= Margaret Carroux =

German translator (1912–1991)

Margaret Carroux in 1977

Margaret Carroux (31 May 1912 – 22 July 1991) was a German translator who translated from English and French into German. Born in Berlin into an international family, she studied economy, English and French before working as a commercial clerk and as foreign language correspondent. After World War II, she worked for the American military government before moving to Frankfurt, where she did translations and news agency work. In the 1960s, she started translating books; the first of more than eighty was Moshe Pearlman's The capture of Adolf Eichmann. Under the pseudonyms Martin Boor and Emmi Heimann, she translated books by Guillaume Chpaltine and Leopold Trepper from French to German.

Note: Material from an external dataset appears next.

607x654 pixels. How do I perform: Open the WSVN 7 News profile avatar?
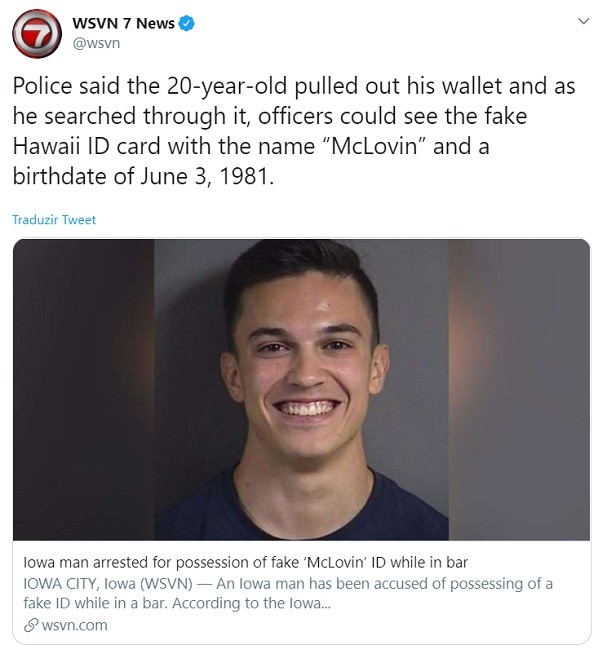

Carroux's best-known work is the first German translation of J. R. R. Tolkien's The Lord of the Rings, which appeared in 1969 and 1970. Her translation was done in dialogue with Tolkien and used his Guide to the Names in the Lord of the Ring, and has been described as classy and respectful. In 1983, she published a translation of the Tolkien parody Bored of the Rings.

== Life and family ==

Margaret Bister was born on 31 May 1912 into a German-speaking international family in Berlin. (Note: Most of what is known about Carroux's life is from a 1977 article by Elsemarie Maletzke that is based on an interview with Carroux.) Her father, who was born in Berlin, was originally French and later went to the US where he married his deceased first wife's sister before returning to Germany. Her mother was originally Jewish but had been baptised as a child. Carroux studied economy, English and French in Berlin but dropped out after she suspected her advisor was a Nazi. She then worked as a commercial clerk and as a foreign language correspondent. After the end of World War II, she worked for the American military government, further improving her English. Together with an American friend, she founded a subsidiary of Overseas Weekly and offered translations of American articles to German newspapers. She moved to Frankfurt in 1949, where she co-founded an international news agency. She married a civil engineer and had two children.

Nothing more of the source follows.